[Data from a source]
====================
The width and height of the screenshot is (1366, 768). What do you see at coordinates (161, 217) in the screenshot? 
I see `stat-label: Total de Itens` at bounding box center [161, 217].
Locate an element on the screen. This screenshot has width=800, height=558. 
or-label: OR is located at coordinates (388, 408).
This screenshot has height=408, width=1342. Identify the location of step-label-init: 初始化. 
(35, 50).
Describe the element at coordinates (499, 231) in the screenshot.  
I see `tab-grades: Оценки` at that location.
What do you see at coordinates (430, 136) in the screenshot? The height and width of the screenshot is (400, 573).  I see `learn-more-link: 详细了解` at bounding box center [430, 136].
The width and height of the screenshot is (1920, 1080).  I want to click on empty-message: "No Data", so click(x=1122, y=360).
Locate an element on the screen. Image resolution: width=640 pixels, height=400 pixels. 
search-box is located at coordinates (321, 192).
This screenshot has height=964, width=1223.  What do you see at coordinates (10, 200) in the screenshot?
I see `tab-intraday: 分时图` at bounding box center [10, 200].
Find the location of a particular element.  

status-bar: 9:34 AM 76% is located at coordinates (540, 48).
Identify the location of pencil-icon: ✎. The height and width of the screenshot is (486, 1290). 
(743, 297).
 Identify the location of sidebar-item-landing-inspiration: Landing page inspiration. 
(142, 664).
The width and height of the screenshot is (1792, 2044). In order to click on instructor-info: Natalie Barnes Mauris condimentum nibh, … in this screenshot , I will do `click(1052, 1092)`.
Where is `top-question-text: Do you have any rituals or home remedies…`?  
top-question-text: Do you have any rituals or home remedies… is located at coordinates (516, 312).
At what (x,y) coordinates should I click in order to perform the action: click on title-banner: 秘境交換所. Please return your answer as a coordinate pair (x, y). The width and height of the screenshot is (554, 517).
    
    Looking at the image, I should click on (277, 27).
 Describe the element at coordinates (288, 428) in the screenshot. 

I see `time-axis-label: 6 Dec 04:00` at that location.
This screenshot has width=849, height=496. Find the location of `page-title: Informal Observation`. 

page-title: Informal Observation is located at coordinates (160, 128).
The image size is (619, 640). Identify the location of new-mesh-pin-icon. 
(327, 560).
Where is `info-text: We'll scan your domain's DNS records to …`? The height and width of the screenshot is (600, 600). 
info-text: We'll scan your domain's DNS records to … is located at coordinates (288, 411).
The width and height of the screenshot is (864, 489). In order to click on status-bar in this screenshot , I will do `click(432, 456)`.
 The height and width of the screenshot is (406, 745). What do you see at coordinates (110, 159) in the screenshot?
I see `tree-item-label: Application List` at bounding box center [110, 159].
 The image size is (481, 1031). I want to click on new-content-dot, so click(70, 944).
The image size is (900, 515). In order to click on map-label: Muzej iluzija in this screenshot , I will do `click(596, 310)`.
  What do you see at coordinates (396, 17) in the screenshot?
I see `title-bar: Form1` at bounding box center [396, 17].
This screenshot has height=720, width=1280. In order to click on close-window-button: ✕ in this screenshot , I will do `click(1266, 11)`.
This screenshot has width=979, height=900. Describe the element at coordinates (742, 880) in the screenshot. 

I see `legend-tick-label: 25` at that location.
====================
* PROBLEM TO SOLVE
Reproduce the data verbatim, beginning at the line that contains "is (600, 600)." and stopping after the line that contains "info-text: We'll scan your domain's DNS records to … is".

* EXERCISE RESULT
Where is `info-text: We'll scan your domain's DNS records to …`? The height and width of the screenshot is (600, 600). 
info-text: We'll scan your domain's DNS records to … is located at coordinates (288, 411).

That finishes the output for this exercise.